This post may be of interest to adult children caregivers.
This post on The Caregiver Space (thecaregiverspace.org) is about the fact that “siblings respond to their aging parents differently” and this can cause problems such as siblings who refuse to help or siblings who forcefully take control. Unfortunately, childhood “squabbles can reemerge when it comes time for eldercare.”
I thought this statement was interesting: “One mother can take care of seven children, but seven children can’t care for one mother.”
The author cites a caregiving expert for three ways to “deal with siblings who refuse to take on their fare share of responsibilities”:
* “Ask for help. Be direct and tell them exactly what you need or what they might do to ease your burden.”
* “Have a care plan. A care plan can help you organize tasks and responsibilities to make it easier for them to get involved.”
* “Let go of expectations.
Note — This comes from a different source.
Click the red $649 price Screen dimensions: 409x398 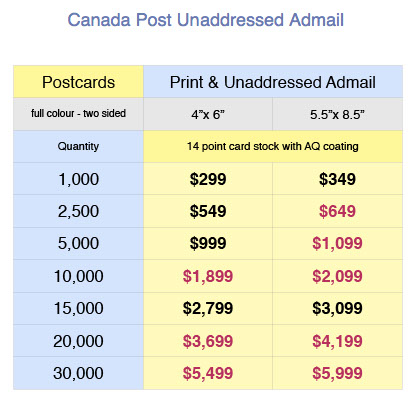point(337,211)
By learning to let go of your expectations and hurt and allowing yourself the liberty to find help elsewhere without feelings of resentment, you are ensuring your own peace of mind.”
The author provides her “Top 5 Tips for Shared Caregiving,” where everyone keeps the following in mind:
* “People make mistakes – and sometimes what you believe is a mistake may actually not be a mistake at all.”
* “Two opposite opinions can both be right.”
* “Appreciate what they’re doing instead of thinking about how you could do it better.”
* “You all share love for your parent and the fact that you have different opinions is okay.”
* “Always support each other and respect each other’s opinions.”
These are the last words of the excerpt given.